- STATED PROBLEM -
Collect every line in the material that contains the string "Biblioteca", treating uppercase and lowercase letters as different.

====

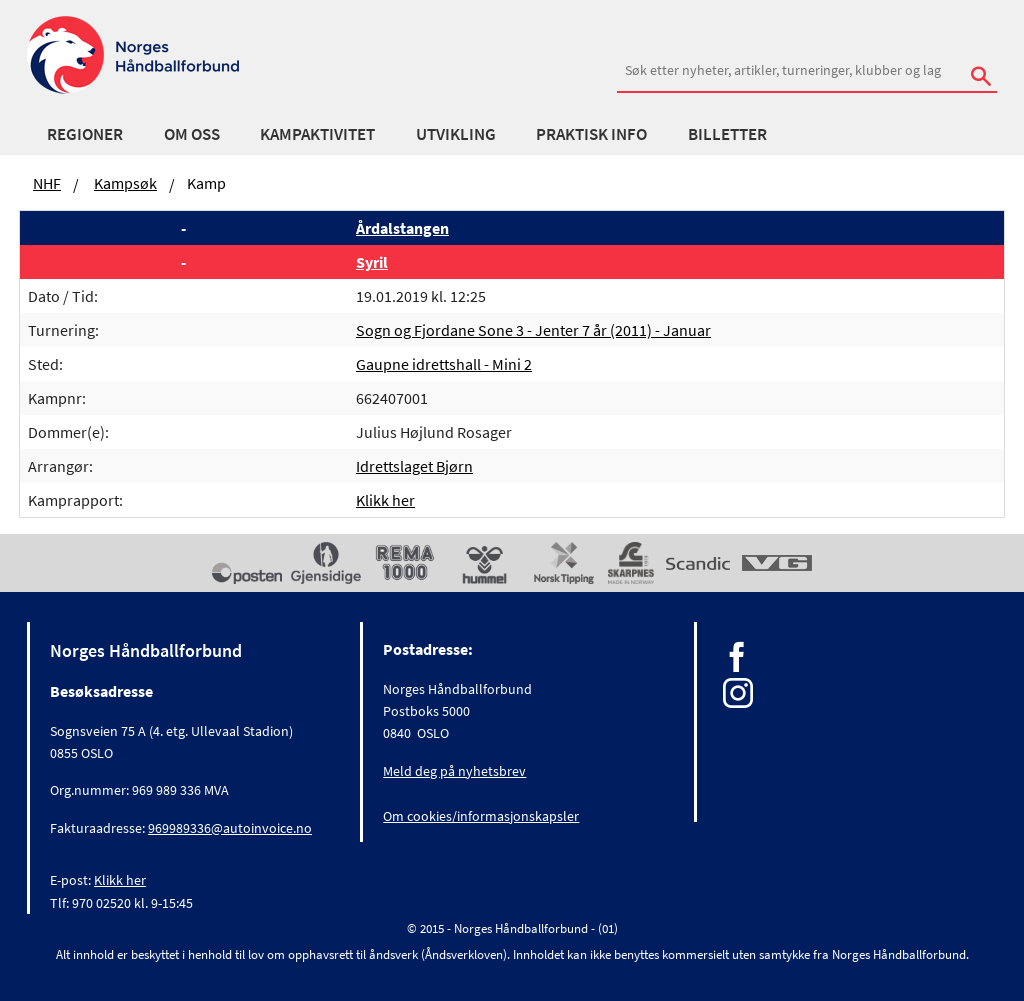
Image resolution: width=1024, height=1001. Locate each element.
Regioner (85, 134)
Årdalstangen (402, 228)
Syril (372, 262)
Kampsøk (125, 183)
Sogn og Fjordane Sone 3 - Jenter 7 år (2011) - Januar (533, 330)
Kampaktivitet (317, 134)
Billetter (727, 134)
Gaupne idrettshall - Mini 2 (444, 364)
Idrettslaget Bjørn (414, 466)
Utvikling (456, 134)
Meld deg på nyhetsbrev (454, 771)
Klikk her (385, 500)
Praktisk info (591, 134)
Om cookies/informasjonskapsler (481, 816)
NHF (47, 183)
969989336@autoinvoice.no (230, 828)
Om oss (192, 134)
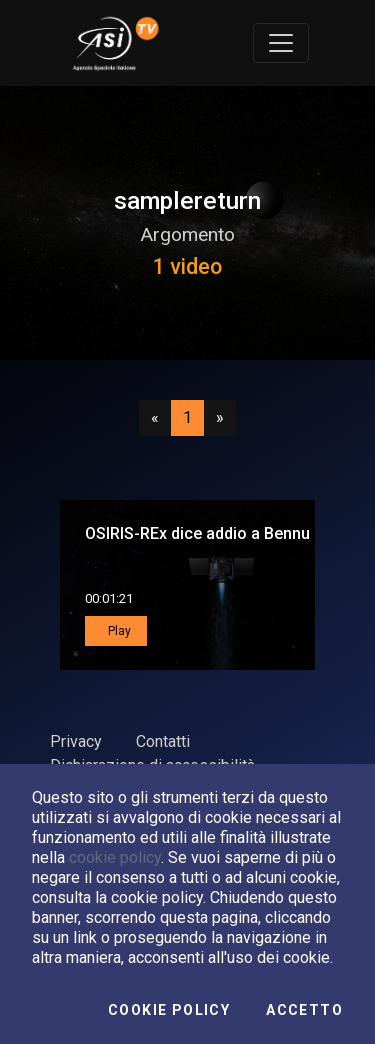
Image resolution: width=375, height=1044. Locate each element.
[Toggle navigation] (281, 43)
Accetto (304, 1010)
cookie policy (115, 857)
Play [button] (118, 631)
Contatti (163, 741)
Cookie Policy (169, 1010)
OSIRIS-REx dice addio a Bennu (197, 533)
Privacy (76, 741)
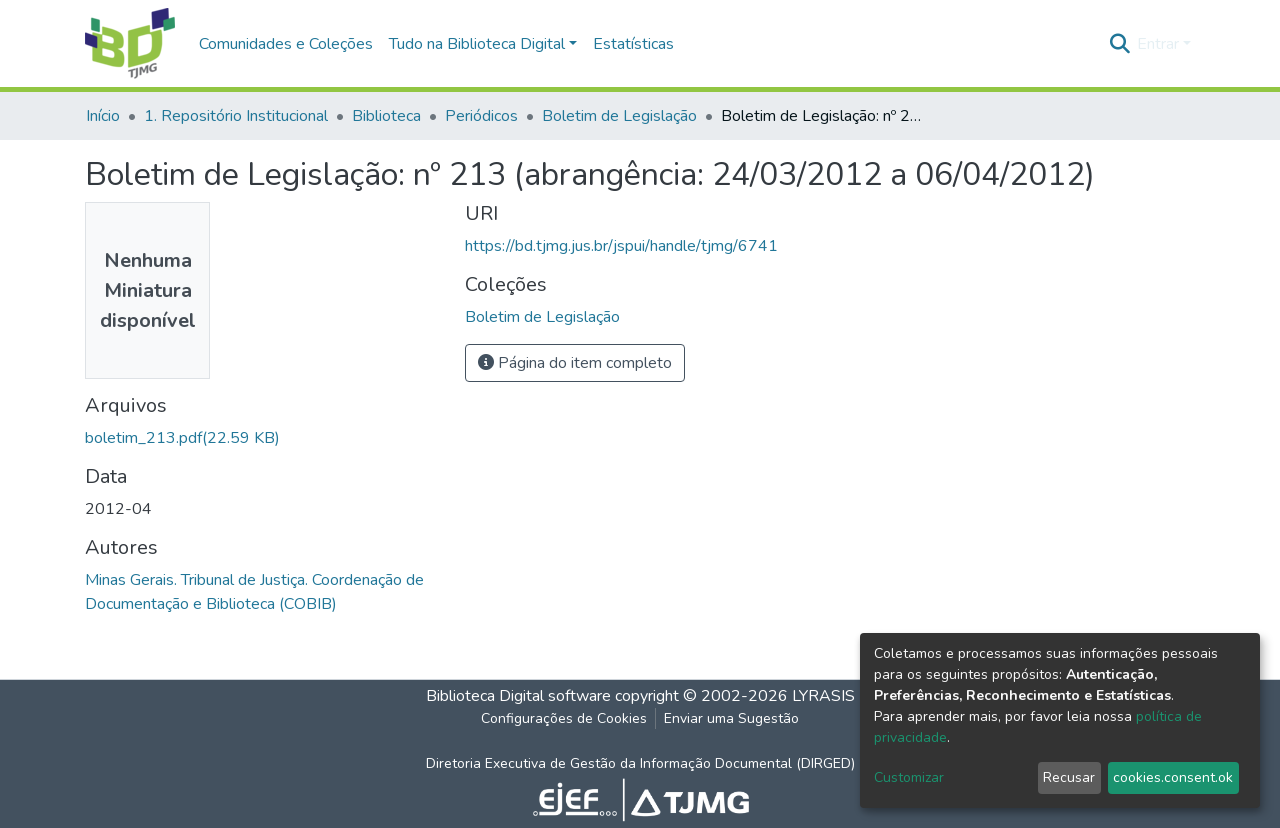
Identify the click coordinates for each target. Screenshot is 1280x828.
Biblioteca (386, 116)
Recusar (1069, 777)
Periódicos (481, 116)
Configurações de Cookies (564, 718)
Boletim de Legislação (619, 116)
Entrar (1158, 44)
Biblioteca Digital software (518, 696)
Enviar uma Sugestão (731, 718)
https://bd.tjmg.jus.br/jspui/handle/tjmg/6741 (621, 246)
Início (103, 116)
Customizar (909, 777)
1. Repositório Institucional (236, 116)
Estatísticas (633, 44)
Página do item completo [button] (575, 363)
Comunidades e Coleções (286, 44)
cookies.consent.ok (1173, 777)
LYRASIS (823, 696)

====

- EXERCISE RESPONSE -
Biblioteca (386, 116)
Biblioteca Digital software (518, 696)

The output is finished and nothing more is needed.